--- START ---

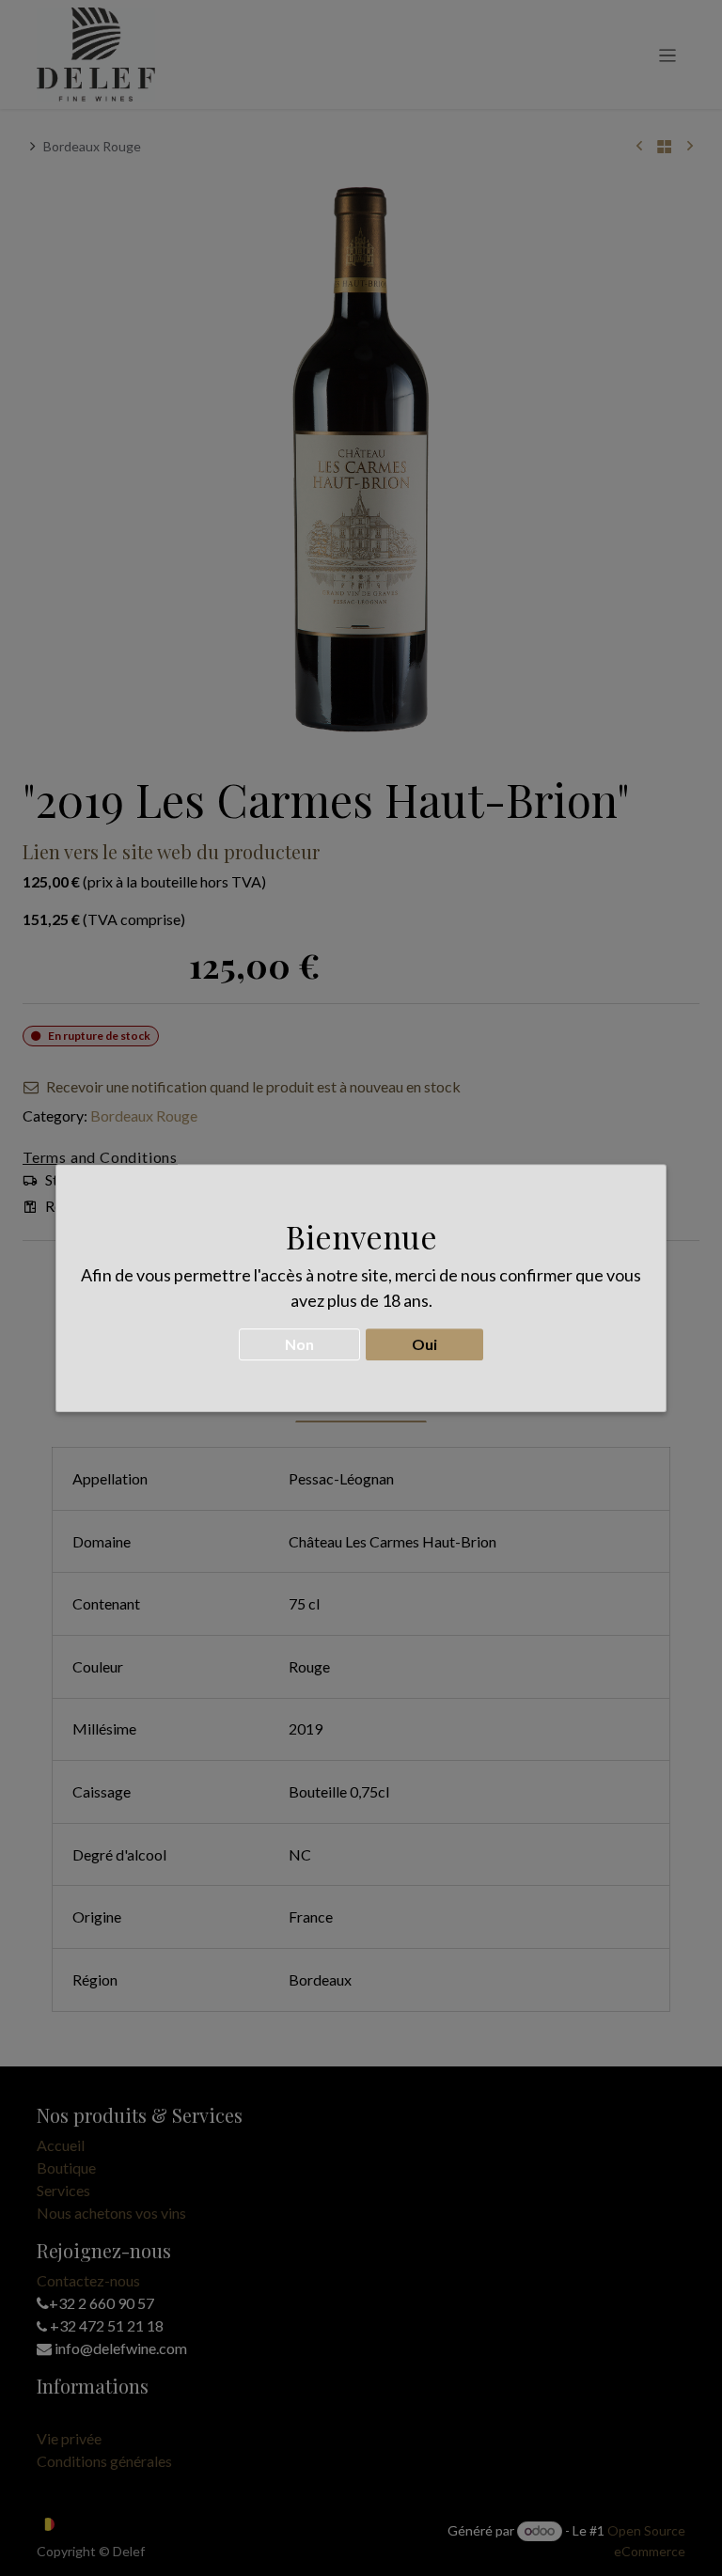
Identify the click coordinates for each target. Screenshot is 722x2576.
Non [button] (299, 1344)
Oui (424, 1344)
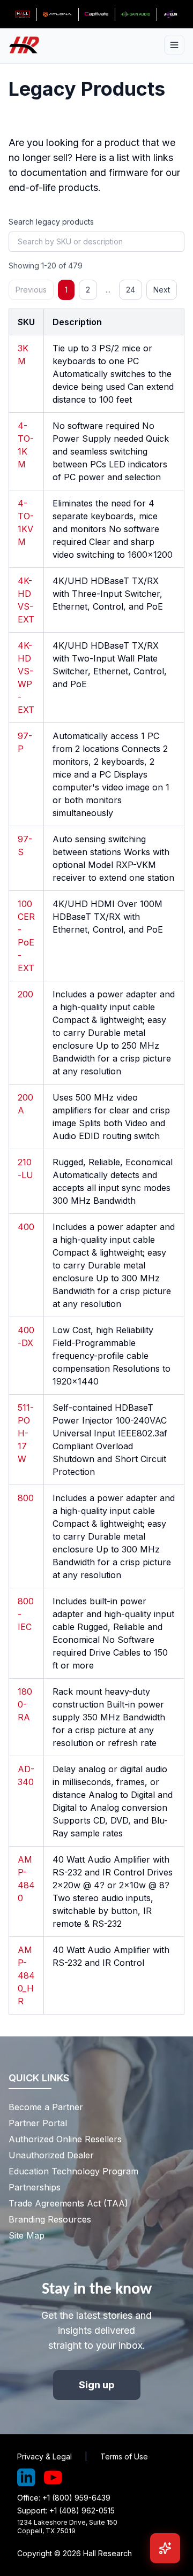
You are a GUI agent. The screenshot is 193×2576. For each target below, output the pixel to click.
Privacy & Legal (44, 2456)
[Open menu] (174, 45)
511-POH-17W (26, 1433)
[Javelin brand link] (170, 14)
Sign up (97, 2385)
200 (25, 994)
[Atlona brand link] (57, 14)
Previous (31, 289)
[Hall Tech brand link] (22, 14)
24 (130, 289)
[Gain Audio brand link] (135, 14)
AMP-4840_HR (26, 1975)
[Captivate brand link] (96, 14)
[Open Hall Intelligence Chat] (165, 2548)
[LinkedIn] (26, 2478)
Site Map (26, 2235)
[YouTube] (53, 2478)
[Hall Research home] (28, 45)
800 (26, 1498)
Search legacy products (51, 221)
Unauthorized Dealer (51, 2155)
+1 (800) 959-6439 (76, 2497)
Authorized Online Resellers (65, 2139)
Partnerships (35, 2187)
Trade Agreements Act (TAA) (68, 2203)
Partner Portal (38, 2123)
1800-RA (25, 1704)
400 (26, 1226)
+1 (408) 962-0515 (82, 2510)
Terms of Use (124, 2456)
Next (161, 289)
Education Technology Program (73, 2171)
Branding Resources (50, 2219)
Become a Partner (46, 2107)
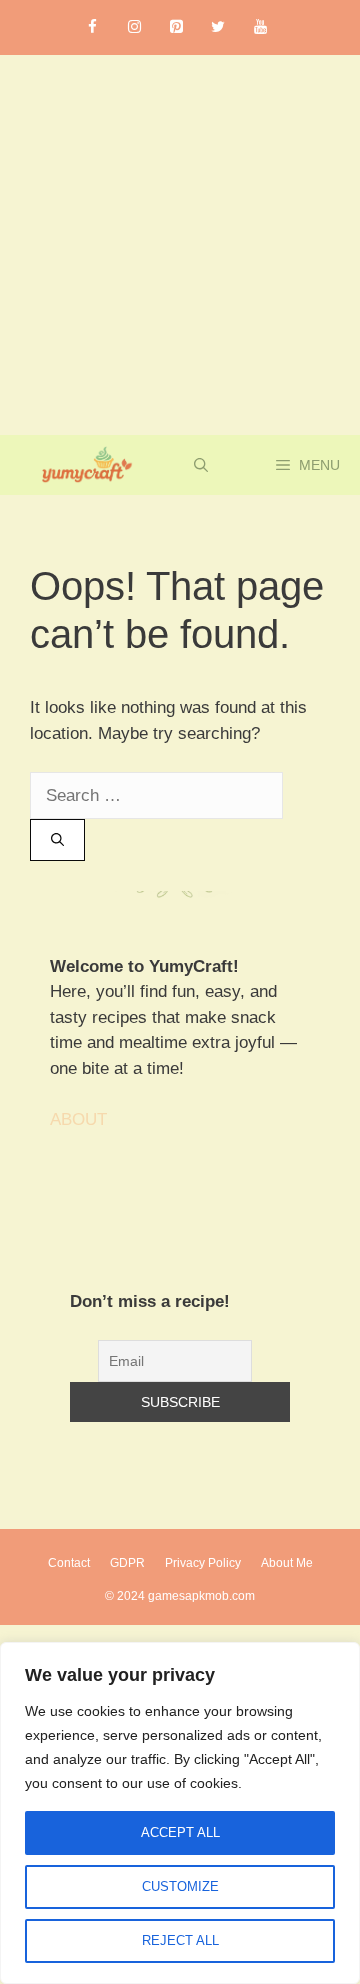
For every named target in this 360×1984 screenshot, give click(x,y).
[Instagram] (134, 27)
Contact (69, 1563)
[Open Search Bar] (201, 465)
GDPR (127, 1563)
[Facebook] (92, 27)
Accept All (180, 1832)
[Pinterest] (176, 27)
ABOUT (78, 1119)
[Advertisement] (180, 245)
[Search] (57, 840)
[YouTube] (260, 27)
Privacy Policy (203, 1563)
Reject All (180, 1940)
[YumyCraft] (83, 465)
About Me (287, 1563)
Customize (180, 1886)
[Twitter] (218, 27)
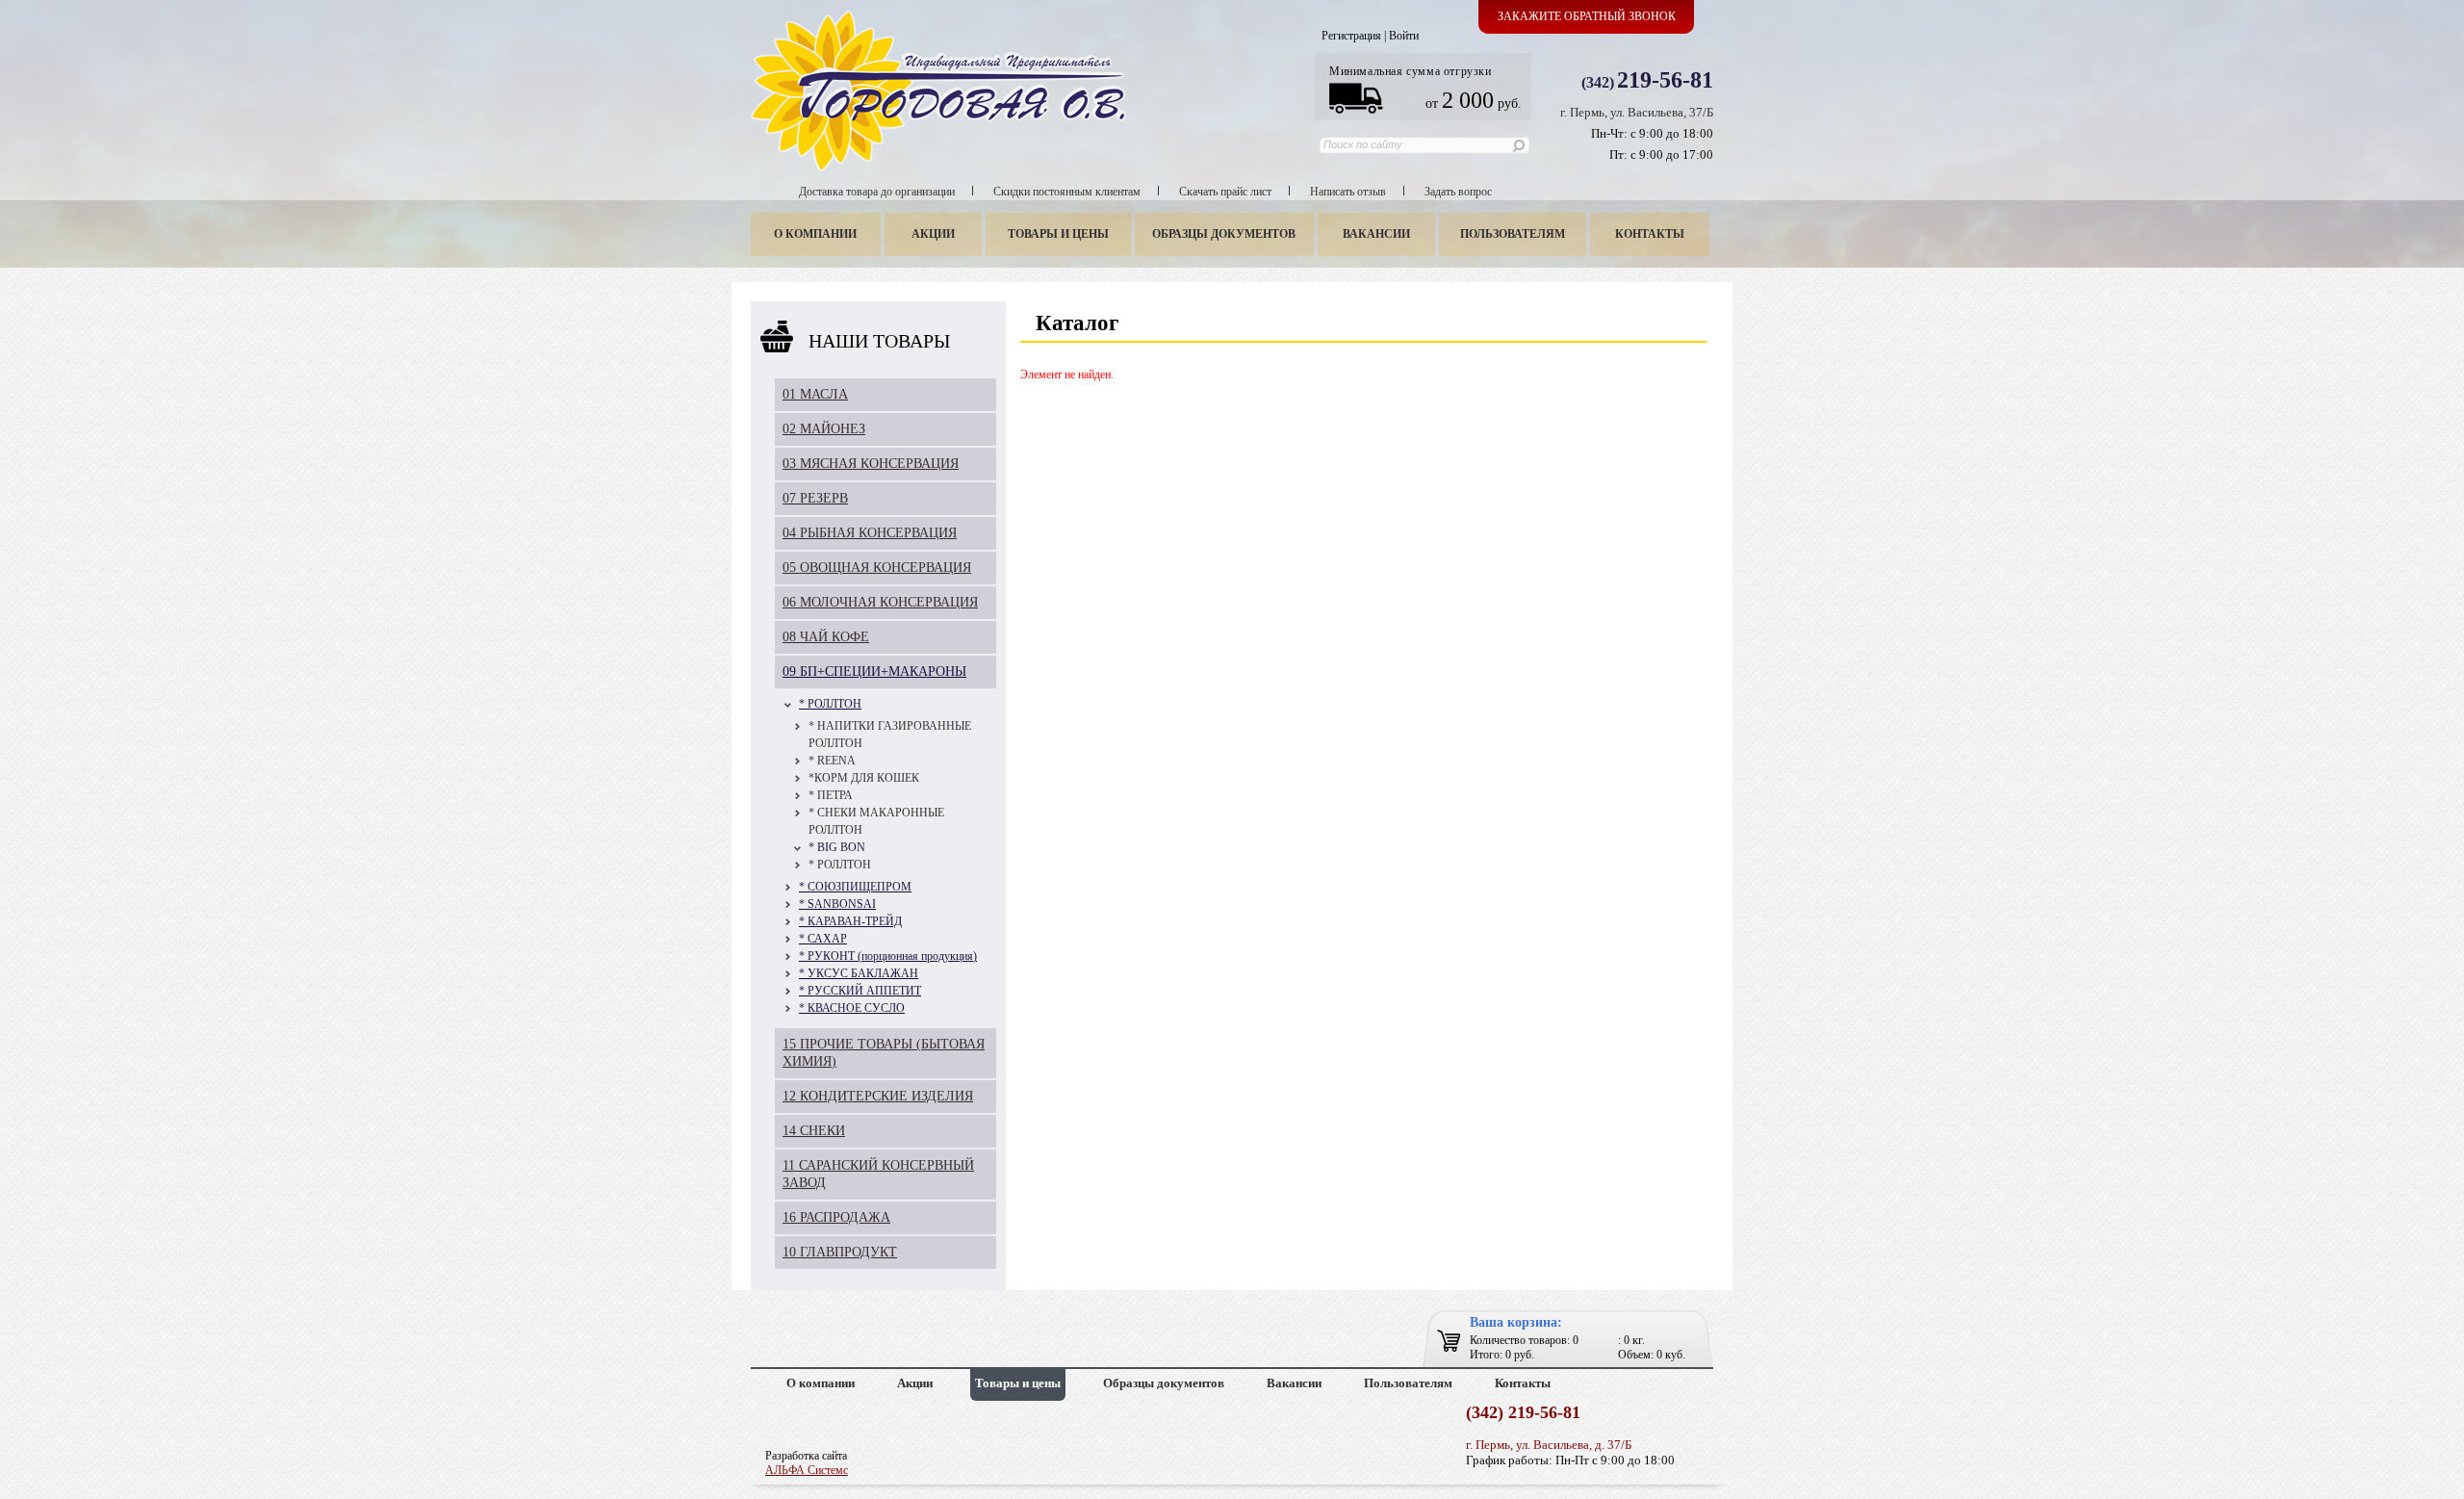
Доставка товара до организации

--- END ---

TASK REQUIREMENTS: Please copy exactly the lines from the one containing "[Search] (57, 840)" through the last line of the records above, both included, and leave out any pictures.

PROBLEM SOLUTION:
[Search] (57, 840)
[YouTube] (260, 27)
Privacy Policy (203, 1563)
Reject All (180, 1940)
[YumyCraft] (83, 465)
About Me (287, 1563)
Customize (180, 1886)
[Twitter] (218, 27)
Доставка товара до организации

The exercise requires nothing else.